**DOCUMENT SECTION**
━━━━━━━━━━━━━━━━━━━━━━━━━━━━━━
# Photon-Induced Suppression of Interlayer Tunneling in Van Der Waals   Heterostructures

**Authors:** Woo-Ram Lee, Wang-Kong Tse

arXiv: 1812.10816 · 2019-05-15

## TL;DR

This paper presents a theoretical model showing how strong electromagnetic fields can suppress interlayer tunneling in van der Waals heterostructures, revealing photon-assisted resonant tunneling effects and potential tunneling localization.

## Contribution

The study introduces a novel theory for photon-driven interlayer tunneling, highlighting anti-resonances at specific bias voltages and the role of Floquet sidebands in two-band systems.

## Key findings

- Anti-resonances occur at bias voltages equal to integer multiples of light frequency.
- Photon-assisted resonant tunneling transitions are identified between Floquet sidebands.
- Potential for tunneling localization using strong electromagnetic fields is demonstrated.
━━━━━━━━━━━━━━━━━━━━━━━━━━━━━━
**SOURCE MATERIAL**
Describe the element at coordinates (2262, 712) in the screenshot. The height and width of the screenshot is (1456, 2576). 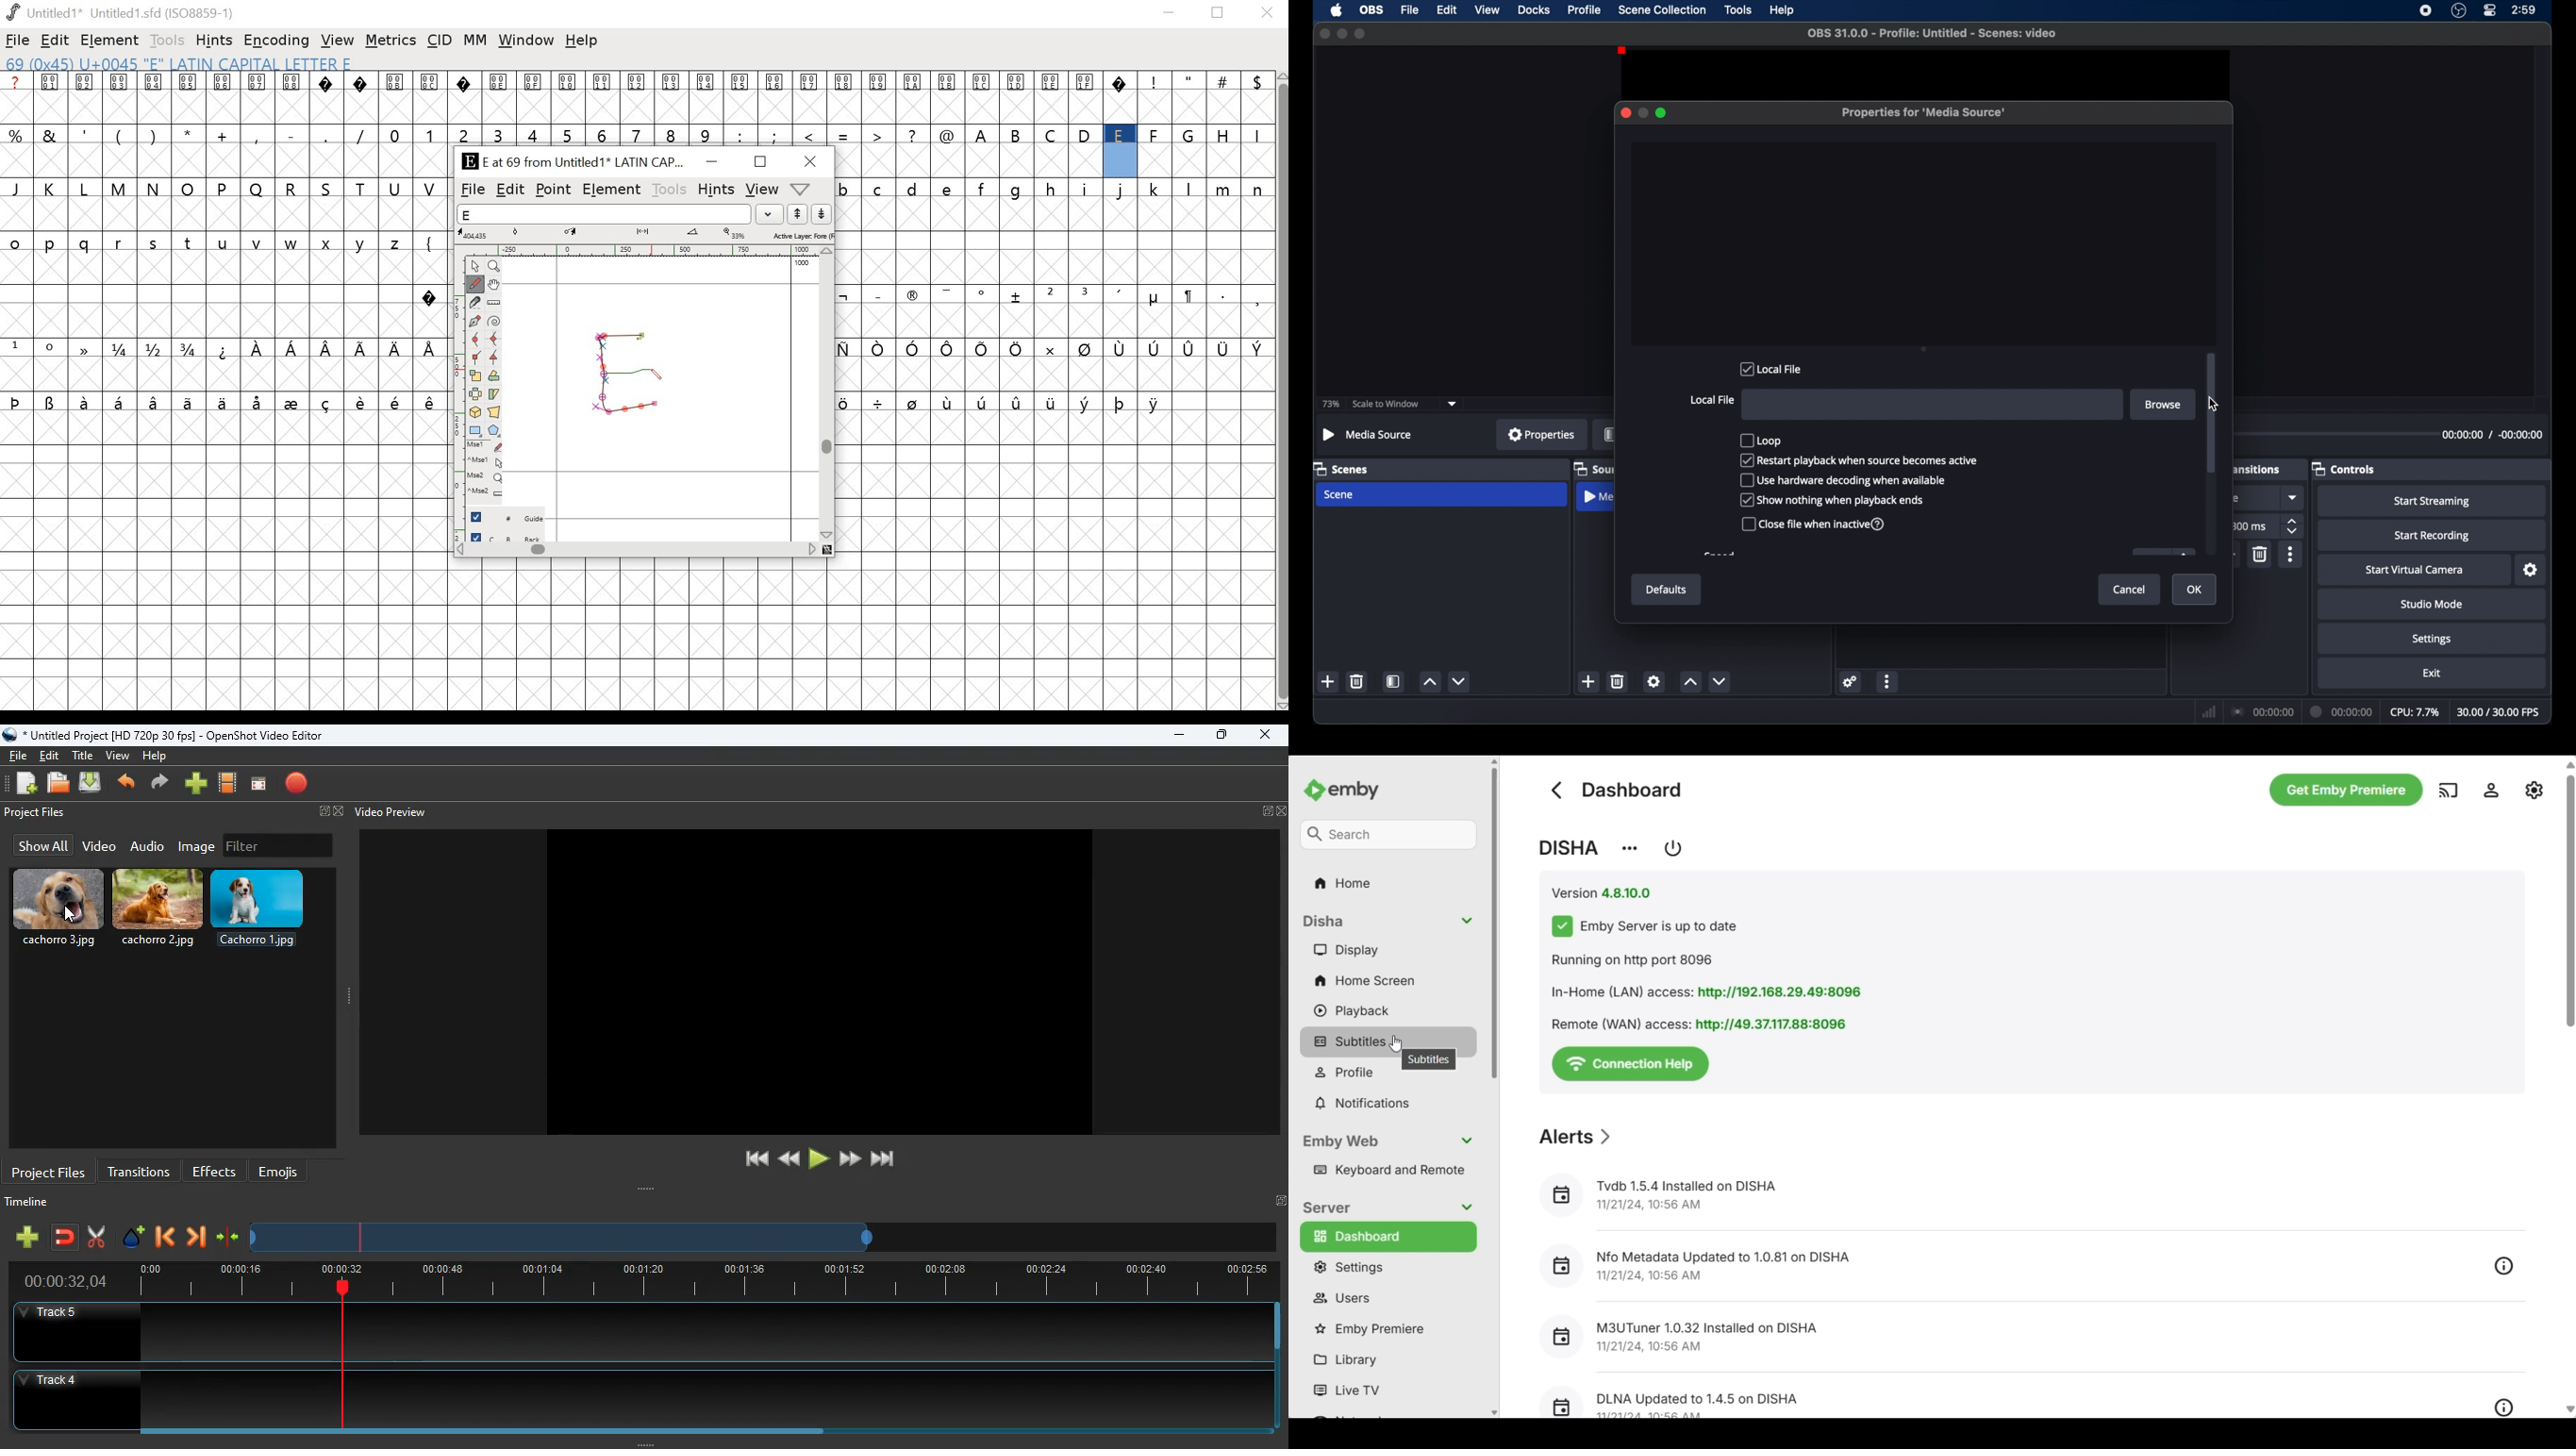
I see `connection` at that location.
━━━━━━━━━━━━━━━━━━━━━━━━━━━━━━
**GIVEN REQUEST A**
In the interlayer tunneling summary, shorten the paragraph beginning "This paper presents a theoretical model" into a brief list that keeps its main facts.
**GIVEN REQUEST B**
Answer these questions from the interlayer tunneling summary, one per line:
(i) Who are the authors?
(ii) At what bias voltages do anti-resonances occur?
(iii) Between what are photon-assisted resonant tunneling transitions identified?
**GIVEN REQUEST C**
Carry on writing the interlayer tunneling summary from the point where it stops.
The listing comes from a different source than the interlayer tunneling summary.

**WRITTEN REPLY A**
- Theoretical model of van der Waals heterostructures
- Strong electromagnetic fields can suppress interlayer tunneling
- Reveals photon-assisted resonant tunneling effects
- Points to possible tunneling localization

**WRITTEN REPLY B**
(i) Woo-Ram Lee and Wang-Kong Tse
(ii) At bias voltages equal to integer multiples of the light frequency
(iii) Between Floquet sidebands

**WRITTEN REPLY C**
## Abstract

We develop a theory for interlayer tunneling in van der Waals heterostructures driven under a strong electromagnetic field, using graphene/{\it h}-BN/graphene as a paradigmatic example. Our theory predicts that strong anti-resonances appear at bias voltage values equal to an integer multiple of the light frequency. These features are found to originate from photon-assisted resonant tunneling transitions between Floquet sidebands of different graphene layers, and are unique to two-band systems due to the interplay of both intraband and interband tunneling transitions. Our results point to the possibility of tunneling localization in van der Waals heterostructures using strong electromagnetic fields.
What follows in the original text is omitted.